§ DATA FOR PROCESSING:
=== Begin Enclosure ===

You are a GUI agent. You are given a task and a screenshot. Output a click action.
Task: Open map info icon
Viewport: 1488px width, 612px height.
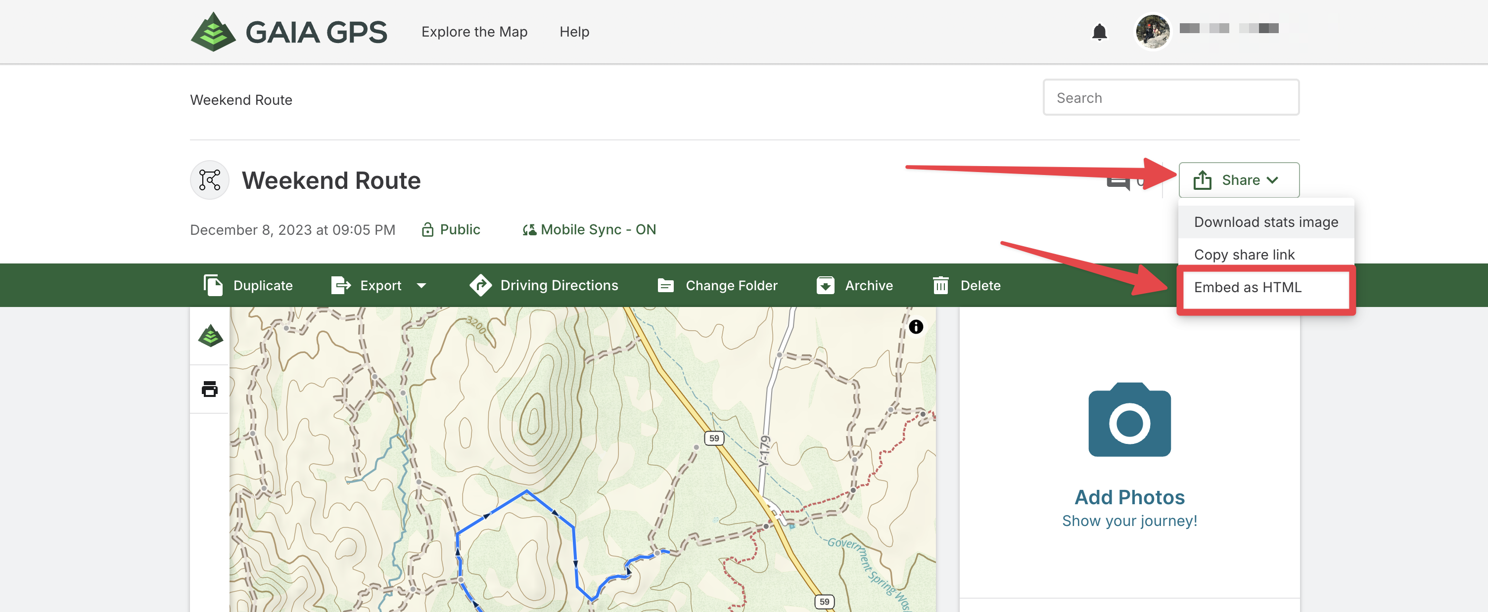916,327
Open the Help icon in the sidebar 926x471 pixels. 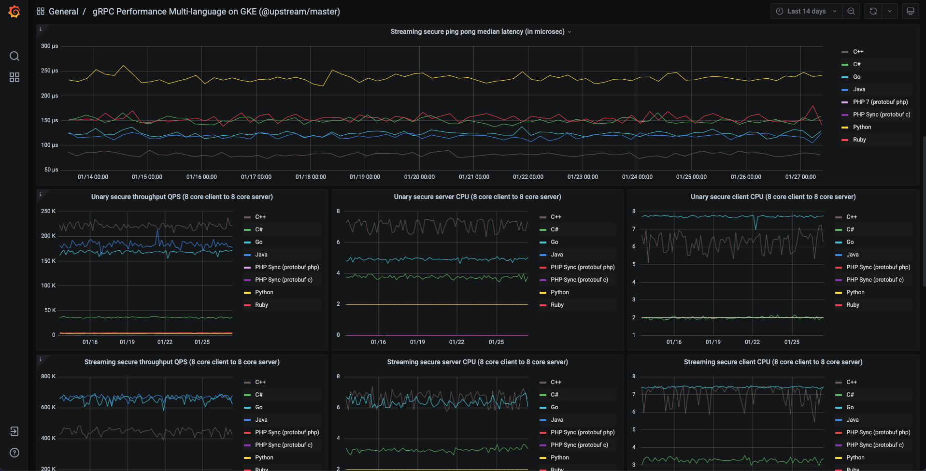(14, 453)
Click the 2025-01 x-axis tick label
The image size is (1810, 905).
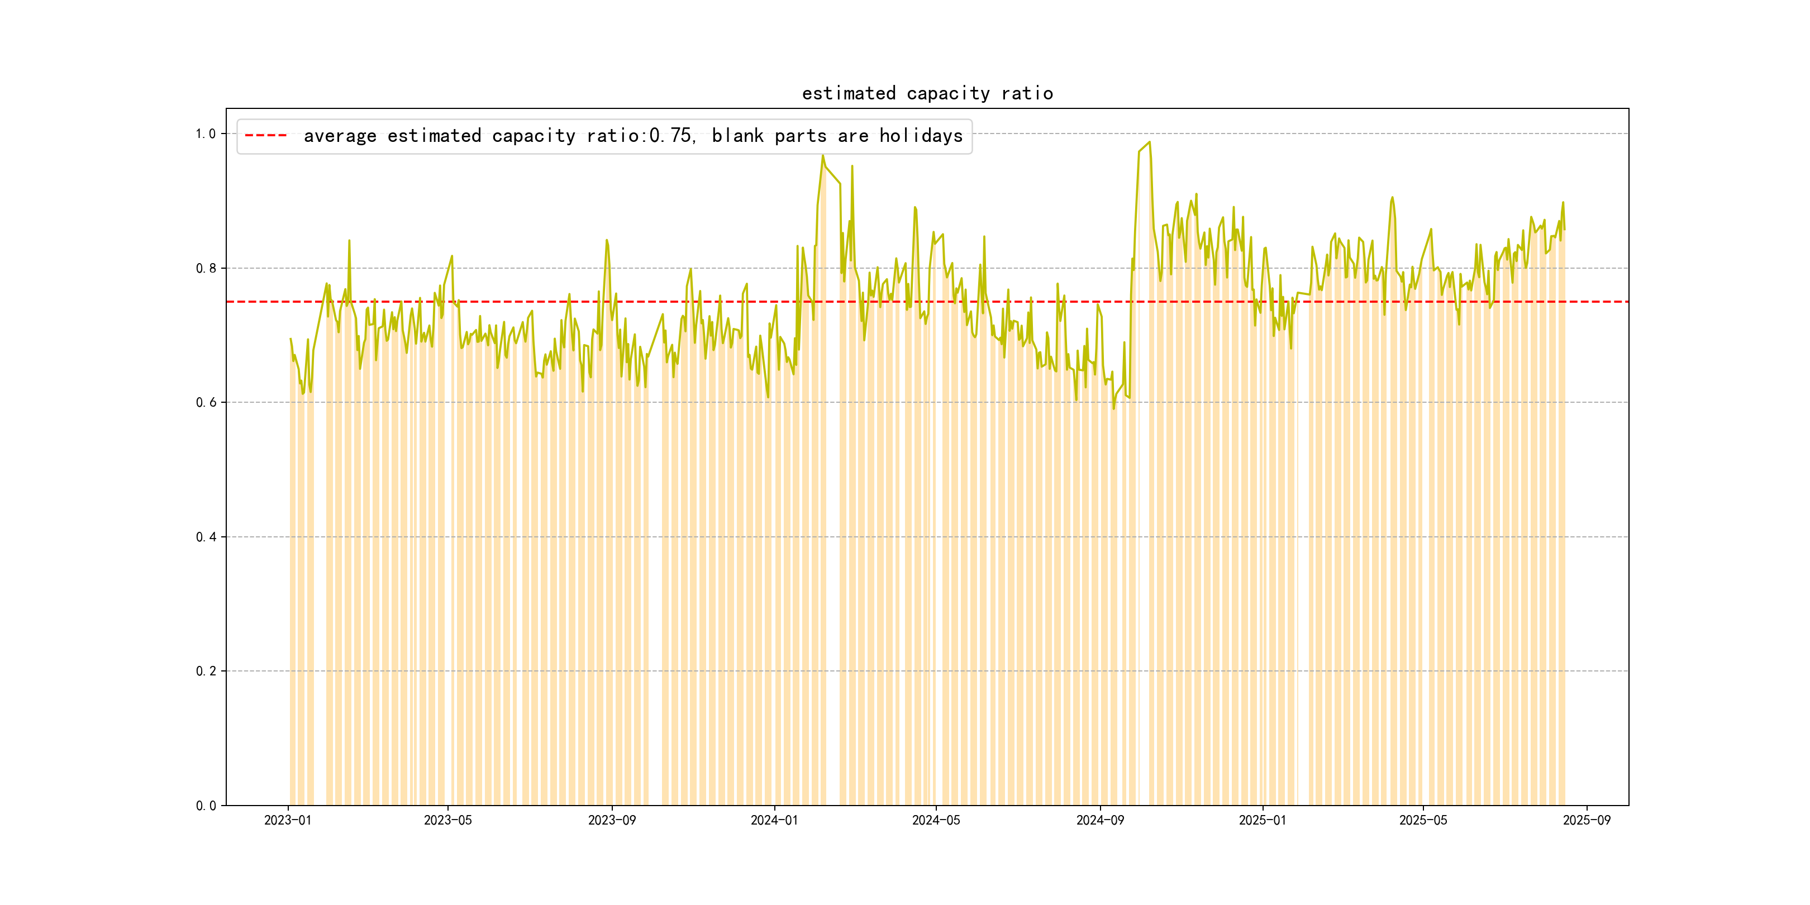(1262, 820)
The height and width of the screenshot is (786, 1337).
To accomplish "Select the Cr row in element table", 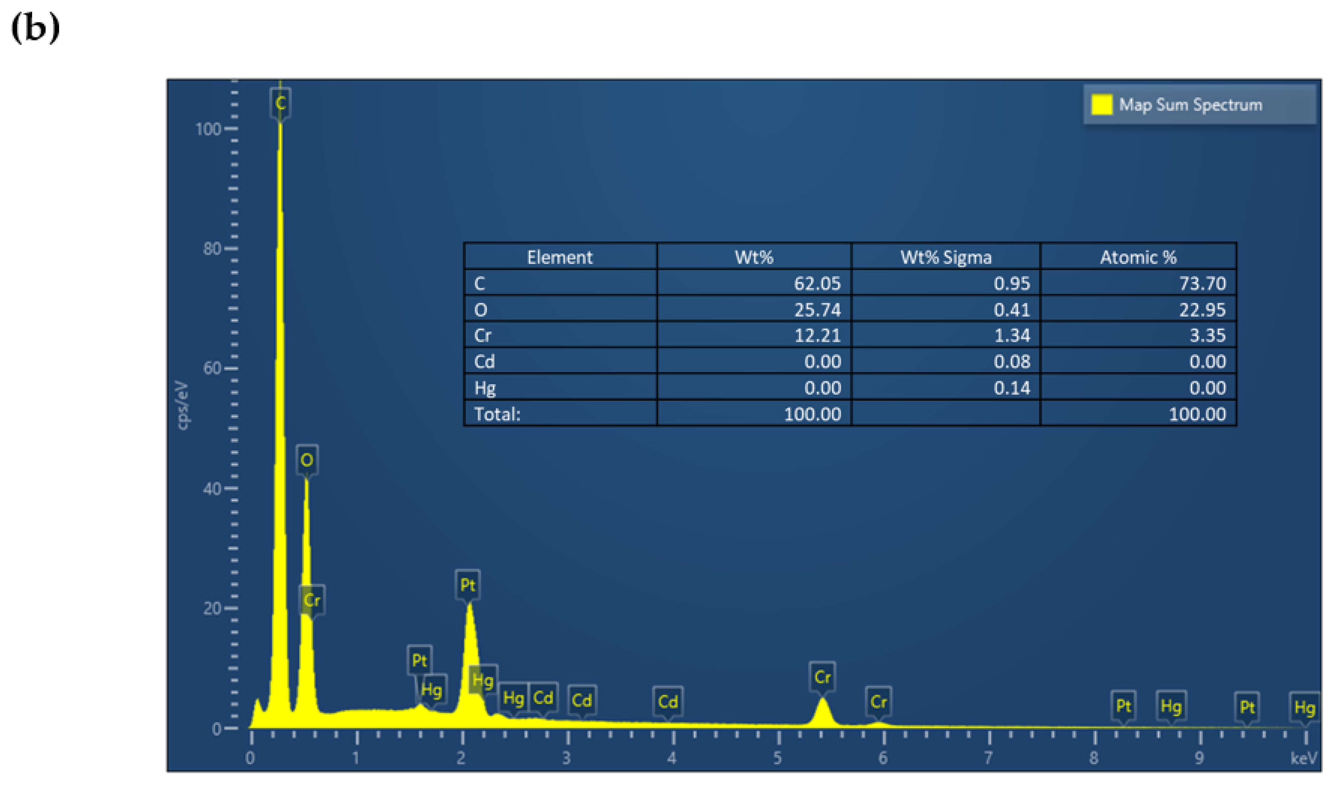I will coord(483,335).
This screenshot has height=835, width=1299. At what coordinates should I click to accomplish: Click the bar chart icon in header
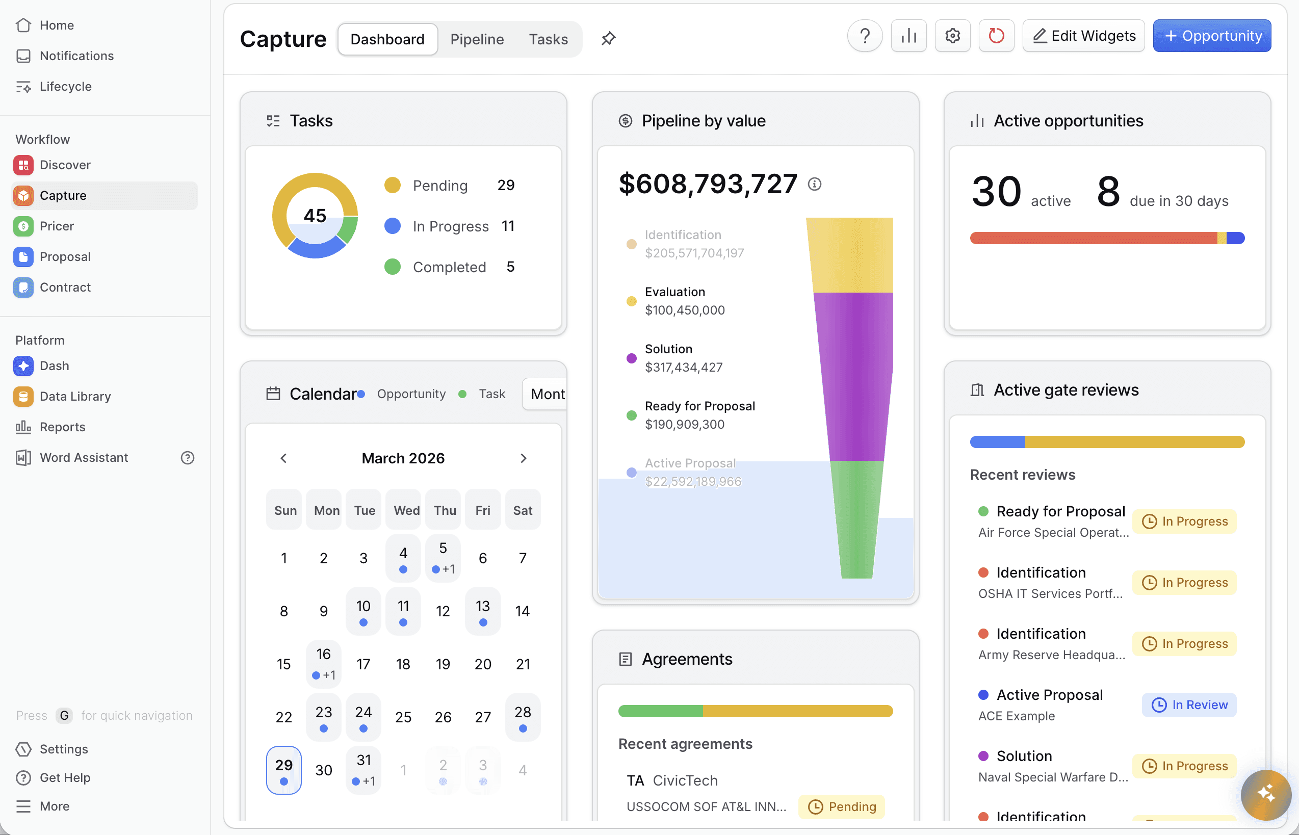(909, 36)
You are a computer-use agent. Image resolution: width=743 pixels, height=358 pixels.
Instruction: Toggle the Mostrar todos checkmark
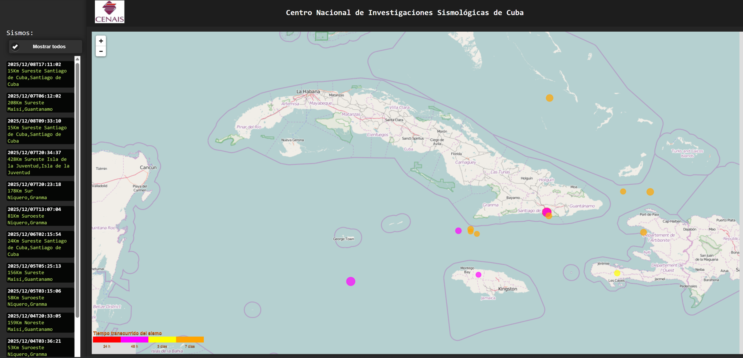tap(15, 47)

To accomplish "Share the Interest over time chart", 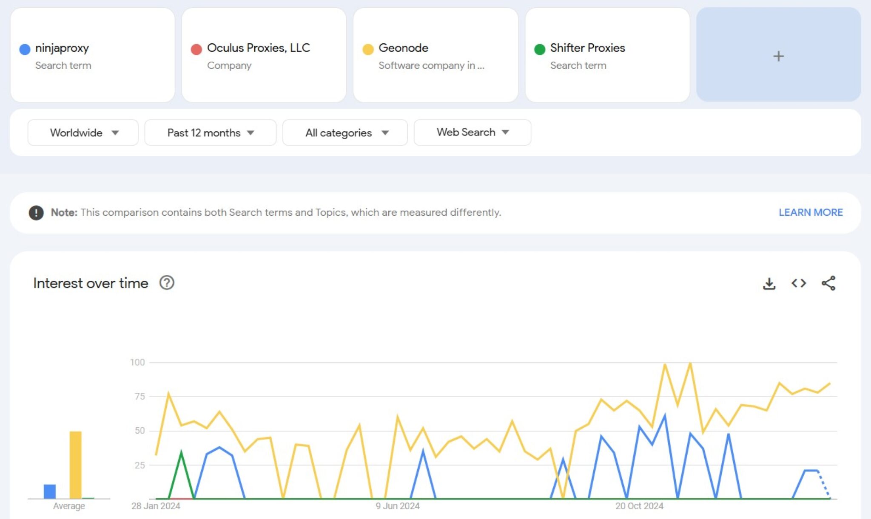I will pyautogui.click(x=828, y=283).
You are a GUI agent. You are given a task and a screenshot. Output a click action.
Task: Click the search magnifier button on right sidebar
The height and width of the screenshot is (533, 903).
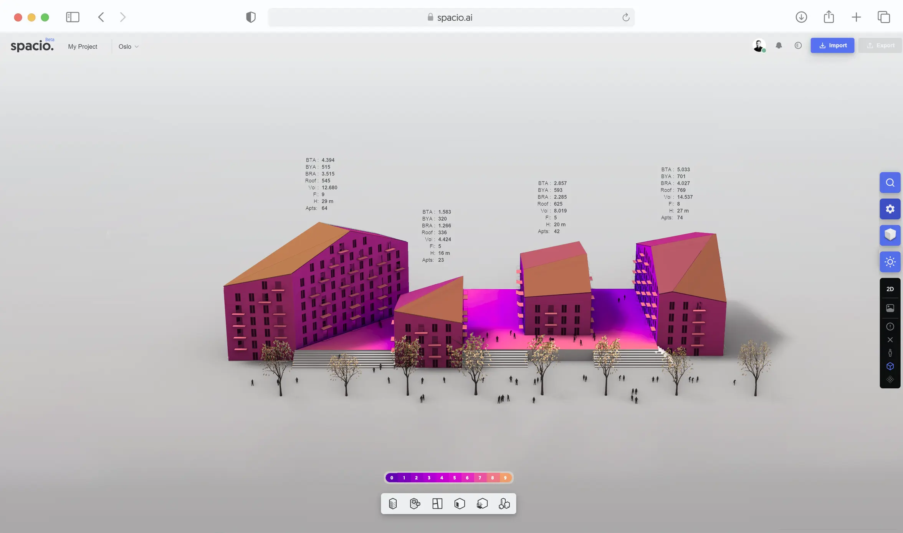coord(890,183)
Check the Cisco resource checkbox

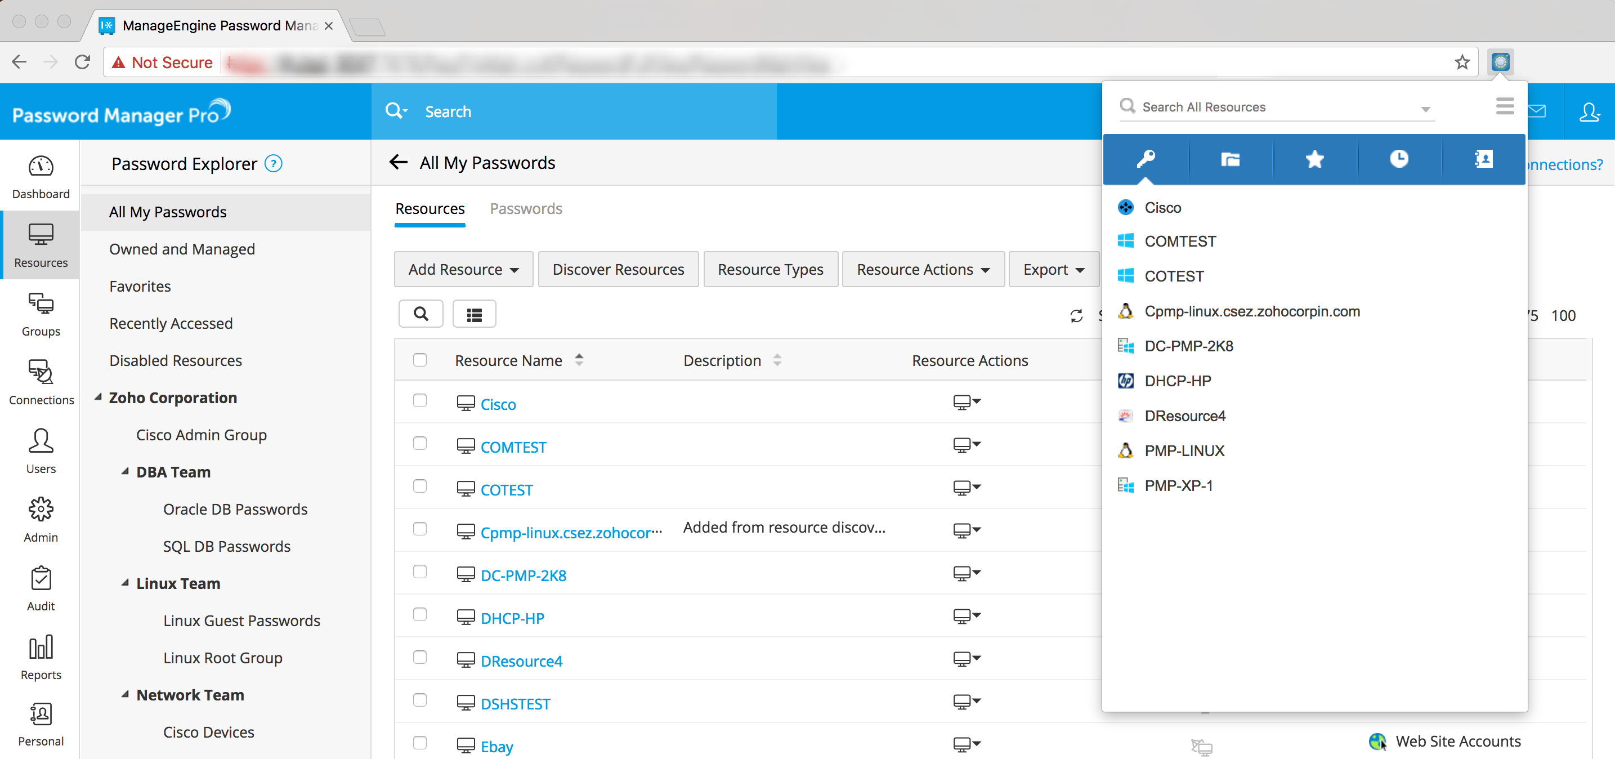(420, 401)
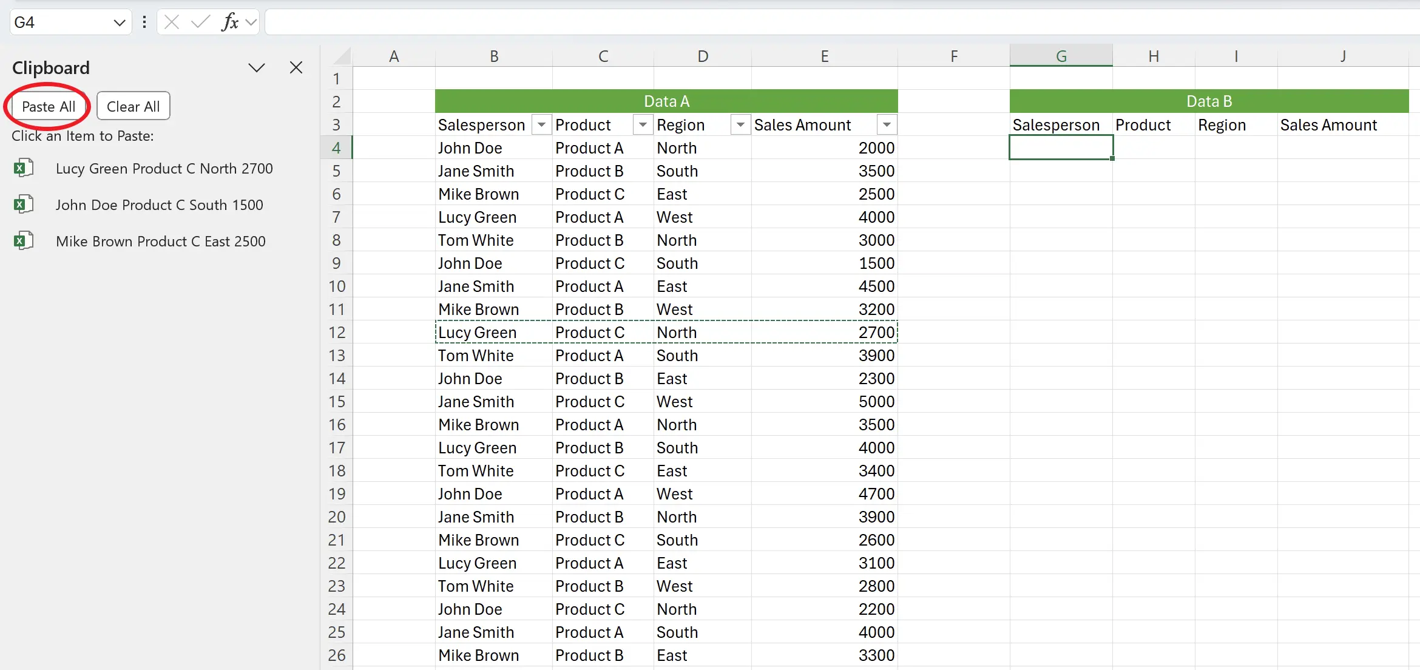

=== End Enclosure ===

Write out exactly the lines from the one containing "The height and width of the screenshot is (533, 903)." to the last line of the records above, both included, and leave out any pictures.

The height and width of the screenshot is (533, 903).
coord(890,183)
Check the Cisco resource checkbox

(420, 401)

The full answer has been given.